A quando un consiglio di amministrazione che sia il vero organo di indirizzo e sviluppo dell’istituzione scolastica? A quando la vera e piena autonomia delle reti di scuole nella selezione e nell’assunzione dei docenti, sganciata da immani concorsi nei quali la vita delle persone vale quanto un numero estratto al lotto? A quando la definizione del ruolo e della funzione del dirigente scolastico, auspicabilmente profilato come il direttore editoriale di una casa editrice o come il direttore responsabile di un giornale, non come il pupazzo amministrativo “sempre in piedi”, senza staff e a potestà limitata, con enormi responsabilità, da prendere a pugni per tutto ciò che non va? A quando la definizione formale di uno stato giuridico dei segretari e l’esigenza di una laurea almeno triennale per la loro assunzione? A quando la configurazione di un organo collegiale regionale che non sia come certe diete imperiali meramente esornative, privo di qualsiasi funzione amministrativa e fatto solo di fumo da marcare nei biglietti da visita distribuiti da frustrati cacciatori di cariche inutili? A quando una riconfigurazione generale dell’amministrazione scolastica in un unico sistema, che non viva più sull’attuale scandalosa distinzione delle posizioni fra personale ministeriale e personale della scuola?
A quando una ridefinizione seria dello stato giuridico e delle carriere dei docenti, per i quali si prospetti la varietà di situazioni che oggi la complessità del sistema richiede? Basti solo, a questo proposito, dire che i docenti incaricati di compiti di collaborazione con il dirigente non son qualificati come “figure di sistema”, ma come “funzioni obiettivo”. La smaterializzazione della persona, la sua reductio ad usum per la paura (sindacale e politica) di creare una nuova figura professionale, è persino offensiva.
Concludo. Mi sembra chiaro, sulla base di quanto sono venuto dicendo, che il concetto di partecipazione negli organi collegiali vada radicalmente ripensato alla luce del valore primo, che fino ad ora ho tenuto sullo sfondo di queste riflessioni, quasi come il convitato di pietra di questo nostro confronto, ovvero l’autonomia scolastica.

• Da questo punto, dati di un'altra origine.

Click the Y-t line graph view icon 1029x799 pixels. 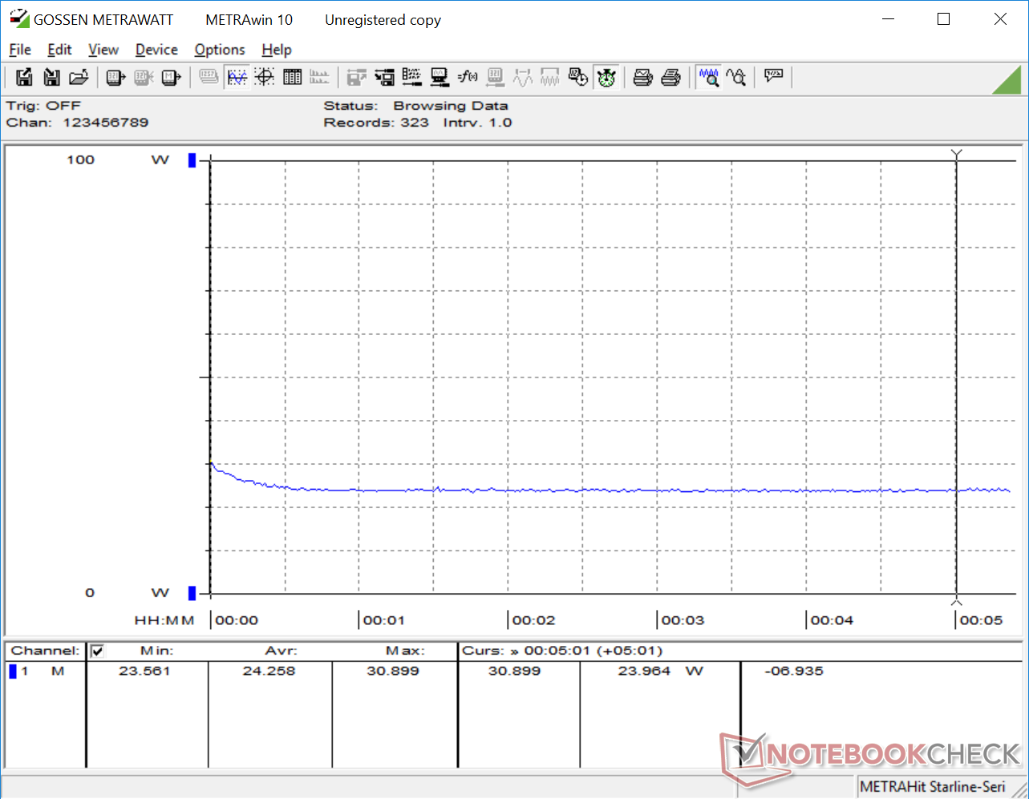(x=237, y=77)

Ad essa dedicherò un prossimo intervento. Mi permetto solo di chiudere con una battuta: senza una vera autonomia la partecipazione resterà come al solito fumo negli occhi, illusione olfattiva per chi crede di accostarsi a un pranzo e invece sente solo l’odore dei cibi che vengono da un ristorante vicino. Questa benedetta autonomia, delineata da un meraviglioso regolamento (il DPR 275/1999) che vi sia ogni circolare, ogni ordinanza, ogni decreto “il dice, ove sia niun lo sa”.